Problem is to find out the $\epsilon$ as a function of space-time dimension.

If the spacetime dimension $\mathit{D}$ is even, the finite group generated by Clifford algebra $\gamma_{\mu}\gamma_{\nu}+\gamma_{\nu}\gamma_{\mu}=2\eta_{\mu\nu}$ (Where , and $\eta_{\mu\nu}=\text{Diag}(-,_,+,\cdots,+)$) consists of elements

\begin{equation}

I, \gamma_{m}, \gamma_{m_{1}m_{2}},\gamma_{{m_{1}m_{2}}m_{3}},\dots\gamma_{{m_{1}m_{2}}m_{3}\dots m_{D}}

\end{equation}

There are altogether $2^D$ such matrices.

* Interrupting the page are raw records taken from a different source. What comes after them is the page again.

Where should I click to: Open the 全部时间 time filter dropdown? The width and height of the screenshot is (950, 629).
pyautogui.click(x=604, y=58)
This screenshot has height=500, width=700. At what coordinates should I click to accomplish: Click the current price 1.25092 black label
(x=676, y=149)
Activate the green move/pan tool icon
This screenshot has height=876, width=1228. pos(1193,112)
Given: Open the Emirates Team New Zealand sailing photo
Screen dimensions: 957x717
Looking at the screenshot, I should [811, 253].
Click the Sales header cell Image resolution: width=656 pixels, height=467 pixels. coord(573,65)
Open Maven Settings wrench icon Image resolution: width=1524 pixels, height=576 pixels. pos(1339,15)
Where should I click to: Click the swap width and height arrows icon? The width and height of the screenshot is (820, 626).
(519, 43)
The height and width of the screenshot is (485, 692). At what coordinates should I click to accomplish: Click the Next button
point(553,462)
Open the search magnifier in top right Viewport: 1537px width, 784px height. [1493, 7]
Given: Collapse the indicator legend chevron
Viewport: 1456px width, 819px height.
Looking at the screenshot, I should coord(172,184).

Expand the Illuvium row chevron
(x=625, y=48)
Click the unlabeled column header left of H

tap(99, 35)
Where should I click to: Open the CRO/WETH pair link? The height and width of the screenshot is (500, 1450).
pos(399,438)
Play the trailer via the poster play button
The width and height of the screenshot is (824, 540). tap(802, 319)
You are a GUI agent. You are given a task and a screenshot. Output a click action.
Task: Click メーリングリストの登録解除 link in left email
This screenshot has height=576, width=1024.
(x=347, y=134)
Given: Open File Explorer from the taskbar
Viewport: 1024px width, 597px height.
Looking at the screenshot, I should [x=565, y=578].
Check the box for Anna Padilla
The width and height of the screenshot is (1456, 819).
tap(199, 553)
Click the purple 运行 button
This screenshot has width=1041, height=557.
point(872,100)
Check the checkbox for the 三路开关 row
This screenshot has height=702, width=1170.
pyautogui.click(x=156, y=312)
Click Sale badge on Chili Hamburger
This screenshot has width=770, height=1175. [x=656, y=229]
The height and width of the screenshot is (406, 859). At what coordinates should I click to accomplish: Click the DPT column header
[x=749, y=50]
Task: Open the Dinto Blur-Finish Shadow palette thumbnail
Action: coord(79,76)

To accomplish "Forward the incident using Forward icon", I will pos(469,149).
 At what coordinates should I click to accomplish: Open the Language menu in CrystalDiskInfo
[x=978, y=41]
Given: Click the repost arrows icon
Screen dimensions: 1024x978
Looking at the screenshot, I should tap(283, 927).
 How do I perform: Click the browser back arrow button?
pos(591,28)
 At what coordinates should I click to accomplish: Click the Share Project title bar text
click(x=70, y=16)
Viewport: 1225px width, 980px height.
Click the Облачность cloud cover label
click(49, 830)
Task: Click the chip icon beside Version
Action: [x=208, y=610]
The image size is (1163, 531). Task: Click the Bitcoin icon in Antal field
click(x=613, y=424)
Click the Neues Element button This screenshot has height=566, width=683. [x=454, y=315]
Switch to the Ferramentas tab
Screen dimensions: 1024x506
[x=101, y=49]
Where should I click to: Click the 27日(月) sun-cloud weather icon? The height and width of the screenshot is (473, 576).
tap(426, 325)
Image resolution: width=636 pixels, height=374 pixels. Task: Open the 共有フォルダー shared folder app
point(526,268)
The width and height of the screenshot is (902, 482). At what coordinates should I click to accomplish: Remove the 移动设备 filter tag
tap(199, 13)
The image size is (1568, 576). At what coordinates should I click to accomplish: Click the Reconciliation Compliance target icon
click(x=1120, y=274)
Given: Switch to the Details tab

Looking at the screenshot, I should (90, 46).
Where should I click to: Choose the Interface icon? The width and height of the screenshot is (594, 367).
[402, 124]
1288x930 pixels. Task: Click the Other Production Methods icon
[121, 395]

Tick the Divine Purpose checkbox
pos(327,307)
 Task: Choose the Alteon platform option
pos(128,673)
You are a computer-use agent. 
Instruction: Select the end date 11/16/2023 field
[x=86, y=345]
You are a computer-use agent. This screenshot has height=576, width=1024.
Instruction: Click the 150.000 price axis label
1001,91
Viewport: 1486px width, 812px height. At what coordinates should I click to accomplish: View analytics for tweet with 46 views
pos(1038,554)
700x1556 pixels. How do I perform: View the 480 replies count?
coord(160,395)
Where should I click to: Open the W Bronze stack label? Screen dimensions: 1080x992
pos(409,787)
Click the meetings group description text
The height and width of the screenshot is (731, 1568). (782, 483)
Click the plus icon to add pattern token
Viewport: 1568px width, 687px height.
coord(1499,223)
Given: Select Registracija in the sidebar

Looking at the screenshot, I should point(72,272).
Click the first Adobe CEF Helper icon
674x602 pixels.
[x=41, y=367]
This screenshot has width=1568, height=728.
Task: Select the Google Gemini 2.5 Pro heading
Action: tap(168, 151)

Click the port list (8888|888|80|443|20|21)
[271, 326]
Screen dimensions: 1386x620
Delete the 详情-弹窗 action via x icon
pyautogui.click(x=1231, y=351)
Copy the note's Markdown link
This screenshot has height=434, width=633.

Following little algebra it can be shown that

\begin{equation}

(C\gamma_{{m_{1}m_{2}}m_{3}\dots m_{D}})^{T} = \epsilon (-1)^{\frac{(p-1)(p-2)}{2}} C\gamma_{{m_{1}m_{2}}m_{3}\dots m_{D}}

\end{equation}

Which means $C\gamma_{{m_{1}m_{2}}m_{3}\dots m_{D}}$ either symmetric or anti symmetric.

It says number of anti symmetric matrices in this set is equal to

\begin{equation}

\sum_{p=0}^{D}\frac{1}{2}(1-\epsilon(-1)^{\frac{(p-1)(p-2)}{2}})\binom{D}{p}

\end{equation}

I know how to prove this result by calculating the (anti)symmetry property of $C\gamma_{m_{1}m_{2}\cdots m_{D}}$ for even dimensions by explicit calculations. But unable to prove the result mentioned.

Can anyone help to derive the last expression? It will be a great help. Thanks in advance.